Friday, March 15, 2019

"Have you tried turning it off and on again?" "Yes, my robot did"

Ok, so it's not quite a robot, but it is automated...

Yesterday while I was at work, there was a power failure at home that lasted longer than my UPS could handle. My server shut down, and when it came back up after the power was restored, it couldn't get online. The problem that I discovered after I got home was that the cable modem had stopped responding to DHCP requests, pings, or anything. The solution to this was simple - unplug it and plug it back in.

But what if something like this happens when I'm out of town? I need some way of resetting it without being physically present. I realized I already had the components to hack together a solution - I had a relay module from an Arduino kit, an Arduino already up and running controlling my air conditioner via an IR LED, and jumper wire. I even had a script monitoring the internet connection already running on the server, but all it could do at that point is force the server to re-request DHCP. All I needed to do was cut the low-voltage wire for the power adapter, connect the cut ends to the Common Normally Closed terminal of the relay, then wire it to my Arduino. That proved a bit challenging, because the Arduino has to be in a spot where its LEDs have line-of-sight to my air conditioner, but I don't want to put the modem right there.
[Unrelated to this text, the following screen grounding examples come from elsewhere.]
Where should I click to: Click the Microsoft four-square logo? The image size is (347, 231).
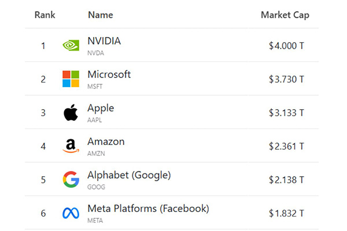(x=71, y=79)
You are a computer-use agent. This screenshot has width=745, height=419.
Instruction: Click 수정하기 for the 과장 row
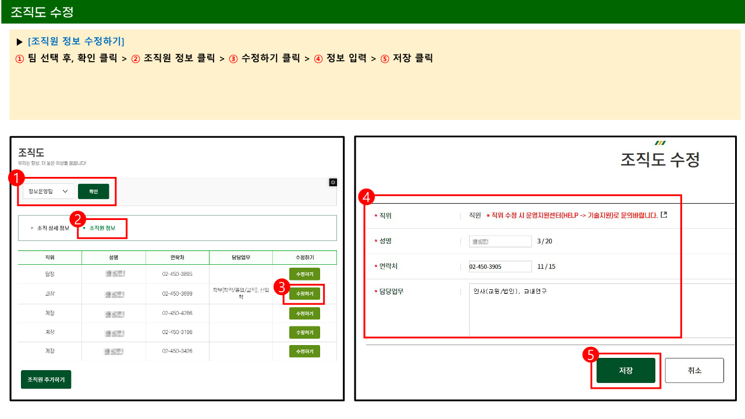point(304,294)
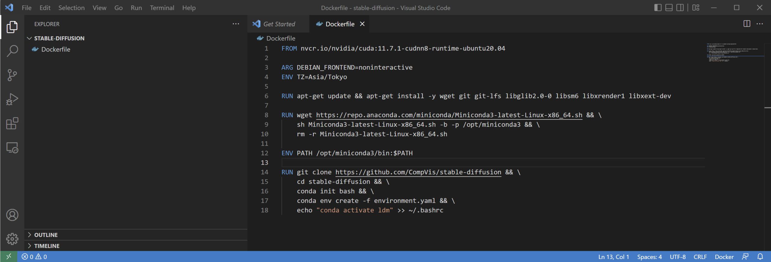771x262 pixels.
Task: Toggle the bottom panel visibility
Action: tap(669, 8)
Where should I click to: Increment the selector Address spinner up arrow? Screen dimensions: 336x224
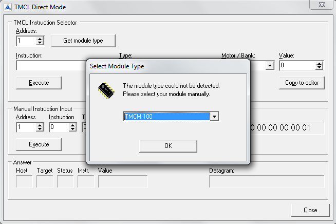[40, 39]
I had to chain together several individual jumper wires to get it to reach, and I may re-visit that design in the future.

So then it's just a matter of writing the software. I modified my existing Arduino sketch to pull a GPIO high most of the time, but when it receives a command over USB serial, pulls it low for 5 seconds. The relay module has a P-channel MOSFET controlling the relay, so it is active-low. When the relay activates, it disconnects the Normally Closed circuit and the modem reboots. I set up my monitoring software so that if it can't ping the modem for a period of 90 seconds, it resets. While the modem is connecting, it hands out a local IP address of, so I can still ping it and grab the status. It also resets the whole thing if it boots up, but doesn't come online within 4 minutes.

It's not the most hacky solution I've come up with so far, but it's close.